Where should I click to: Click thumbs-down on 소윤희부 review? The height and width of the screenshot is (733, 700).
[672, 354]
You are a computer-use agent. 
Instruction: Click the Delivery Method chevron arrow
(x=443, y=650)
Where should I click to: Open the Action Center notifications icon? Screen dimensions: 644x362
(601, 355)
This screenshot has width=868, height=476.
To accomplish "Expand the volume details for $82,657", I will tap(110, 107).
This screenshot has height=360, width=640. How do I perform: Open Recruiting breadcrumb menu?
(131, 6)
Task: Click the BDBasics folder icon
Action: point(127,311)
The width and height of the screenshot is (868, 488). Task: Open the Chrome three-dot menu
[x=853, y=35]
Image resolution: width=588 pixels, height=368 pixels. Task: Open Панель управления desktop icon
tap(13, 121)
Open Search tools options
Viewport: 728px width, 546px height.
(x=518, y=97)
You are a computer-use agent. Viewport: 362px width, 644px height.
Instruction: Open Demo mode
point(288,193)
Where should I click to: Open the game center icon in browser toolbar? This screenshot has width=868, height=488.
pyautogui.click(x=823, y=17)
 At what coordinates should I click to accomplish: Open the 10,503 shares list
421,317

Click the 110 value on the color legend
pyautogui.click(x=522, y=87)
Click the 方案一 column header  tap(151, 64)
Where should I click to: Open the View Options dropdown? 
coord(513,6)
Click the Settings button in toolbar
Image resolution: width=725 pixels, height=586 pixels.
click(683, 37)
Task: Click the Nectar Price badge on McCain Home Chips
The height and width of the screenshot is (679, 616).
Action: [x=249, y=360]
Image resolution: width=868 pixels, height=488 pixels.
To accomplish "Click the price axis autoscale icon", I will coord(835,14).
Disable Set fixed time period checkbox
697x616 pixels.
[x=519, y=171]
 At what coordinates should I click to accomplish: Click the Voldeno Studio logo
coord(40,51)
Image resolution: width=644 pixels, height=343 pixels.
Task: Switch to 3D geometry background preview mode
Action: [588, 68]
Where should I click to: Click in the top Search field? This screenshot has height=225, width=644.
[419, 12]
════════════════════
- Job:
Reproduce the material verbatim, starting at the line that contains "Click the 110 value on the color legend" and ending at the last line of the material, both ends included.

- Result:
Click the 110 value on the color legend
pyautogui.click(x=522, y=87)
Click the 方案一 column header  tap(151, 64)
Where should I click to: Open the View Options dropdown? 
coord(513,6)
Click the Settings button in toolbar
Image resolution: width=725 pixels, height=586 pixels.
click(683, 37)
Task: Click the Nectar Price badge on McCain Home Chips
The height and width of the screenshot is (679, 616).
Action: [x=249, y=360]
Image resolution: width=868 pixels, height=488 pixels.
To accomplish "Click the price axis autoscale icon", I will coord(835,14).
Disable Set fixed time period checkbox
697x616 pixels.
[x=519, y=171]
 At what coordinates should I click to accomplish: Click the Voldeno Studio logo
coord(40,51)
Image resolution: width=644 pixels, height=343 pixels.
Task: Switch to 3D geometry background preview mode
Action: [588, 68]
Where should I click to: Click in the top Search field? This screenshot has height=225, width=644.
[419, 12]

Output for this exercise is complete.